Track remote data on Azure

Hello DVC community!

I’m currently trying out DVC on Ubuntu 20.04 LTS, with Python 3.8.10, on WSL2 with Windows 10.
I am running into some seemingly inconsistent issues trying to track ZIP files in a remote Azure BLOB Storage container.

At least in the initial set-up, I am trying to track those files without downloading them to the local machine. Apologies if this is really a basic question but I a bit stumped at the moment.

I used “dvc remote add” and “dvc remote modify”, the generated config / config.local files in the .dvc folder look good.

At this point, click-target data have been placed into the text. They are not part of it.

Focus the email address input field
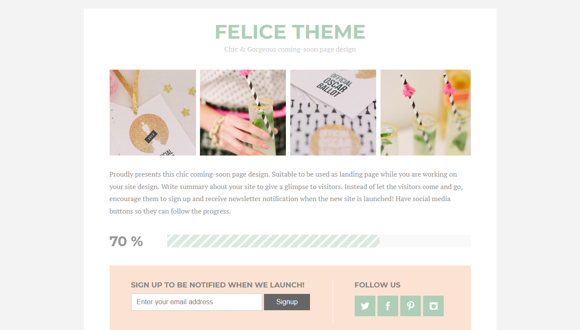This screenshot has height=330, width=580. tap(196, 302)
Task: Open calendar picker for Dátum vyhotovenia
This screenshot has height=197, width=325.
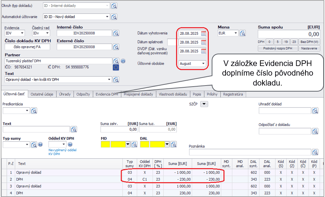Action: pyautogui.click(x=204, y=33)
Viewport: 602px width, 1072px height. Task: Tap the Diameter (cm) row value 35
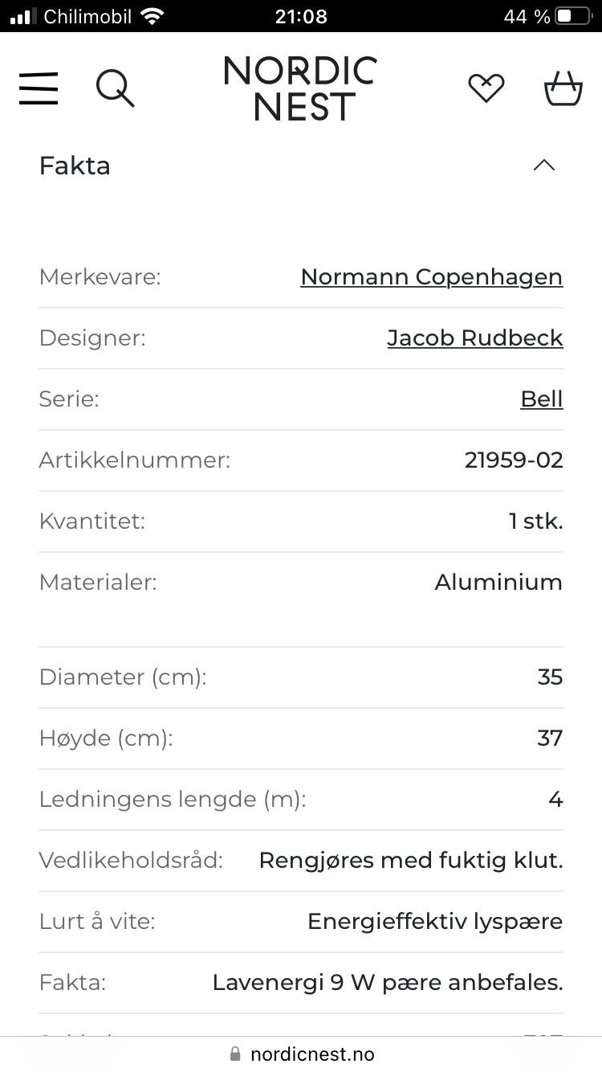coord(550,677)
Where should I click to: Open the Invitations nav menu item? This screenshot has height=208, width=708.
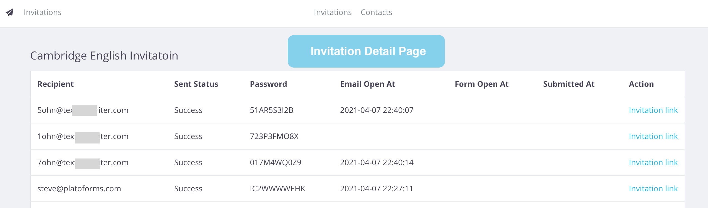[x=333, y=12]
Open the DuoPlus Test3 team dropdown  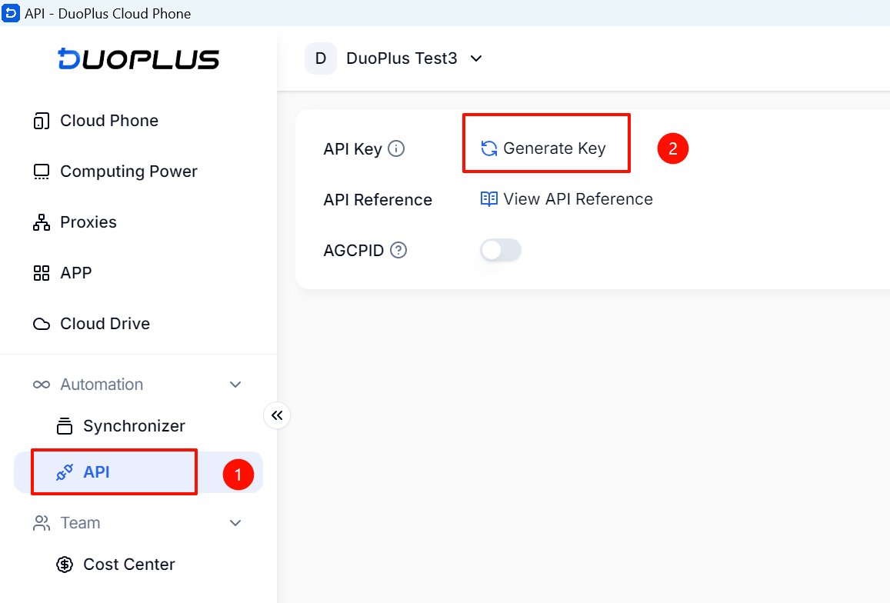(415, 58)

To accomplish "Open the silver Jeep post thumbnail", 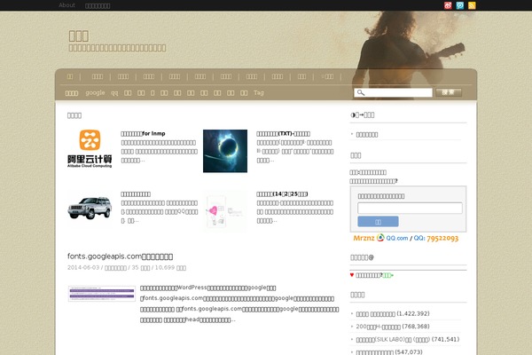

I added a valid connection string for the Azure storage account with those commands, then I also added that connection string to my environment with:

export AZURE_STORAGE_CONNECTION_STRING=‘myconnectionstring’

I am trying the following command:

dvc import-url azure://[mycontainer]/[myfile] --to-remote

The remote is another BLOB container in the same Storage Account where the files that I want to track are located.

Yesterday I managed to use the “import-url … --to-remote” command even though the .dvc files that were created locally landed in the wrong folder (my mistake with paths etc). Today I am simply getting the error:

ERROR: unexpected error - : ‘azure’

If I try to run:

dvc import-url azure://[mycontainer]/[myfile] ./path/to/local/folder/ --to-remote

The error I get is:

ERROR: failed to import azure://[mycontainer]/[myzipfilename]. You could also try downloading it manually, and adding it with dvc add. - bad DVC file name ‘path/to/local/folder/[myzipfilename].dvc’ is git-ignored.

Same error as the above appears if I move into the folder where I want the .dvc files to land and run the dvc import-url command from there, regardless of whether I do this with specifying the output file name or not.

EDIT: I ran it with -v and this is what I get:

2022-03-09 11:39:09,229 DEBUG: Lockfile for ‘dvc.yaml’ not found
2022-03-09 11:39:09,231 ERROR: unexpected error - : ‘azure’

Somehow there is no lock file, seems I am missing something super basic :frowning:

SECOND EDIT:
If I run the import-url command from the root project folder without specifying a path that is different from this project root, it works, with the “problem” that the local .dvc file is in the root and not in a subdirectory where I actually want it to be. I still get the “Lockfile for ‘dvc.yaml’ not found” debug msg but then “Computing md5 for a large file …” indicating that the command “works”.

I am getting more confused by the minute lol.
Any ideas how I can fix this?

Thanks a bunch in advance!

Looks like several different questions.

First, could you please provide some details about the first ERROR: unexpected error - : ‘azure’
You can get it from dvc import-url azure://[mycontainer]/[myfile] --to-remote -vv

Second, for dvc import-url azure://[mycontainer]/[myfile] ./path/to/local/folder/ --to-remote it looks like your ‘path/to/local/folder/[myzipfilename].dvc’ is git-ignored. To solve this , you need either modify your .gitignore to delete the pattern or switch to a different path.

2022-03-09 11:39:09,229 DEBUG: Lockfile for ‘dvc.yaml’ not found is only a DEBUG message, ‘dvc.yaml’ is not required in your case.

If I run the import-url command from the root project folder without specifying a path that is different from this project root, it works, with the “problem” that the local .dvc file is in the root and not in a subdirectory where I actually want it to be. I still get the “Lockfile for ‘dvc.yaml’ not found” debug msg but then “Computing md5 for a large file …” indicating that the command “works”.

looks like it can work on your root path, so I guess what you need to do is to make some modification on
your .gitignore file. For example, add an exclude rule !*.dvc to make any kind of .dvc file being tracked by Git(But may not so easy, more details in Git - gitignore Documentation)

Hi Yanxiang,

you were spot on, your comment seems to have fixed everything. I removed a .gitignore file and voilà. My simple DVC pipeline runs.

I actually did not start this repo from scratch but from a colleague which was tracking files locally instead of from azure. There was a .gitignore next to directory where those files were. They are not there anymore now, but on Azure, so I removed that .gitignore and everything is flowing. Thank you!

1 Like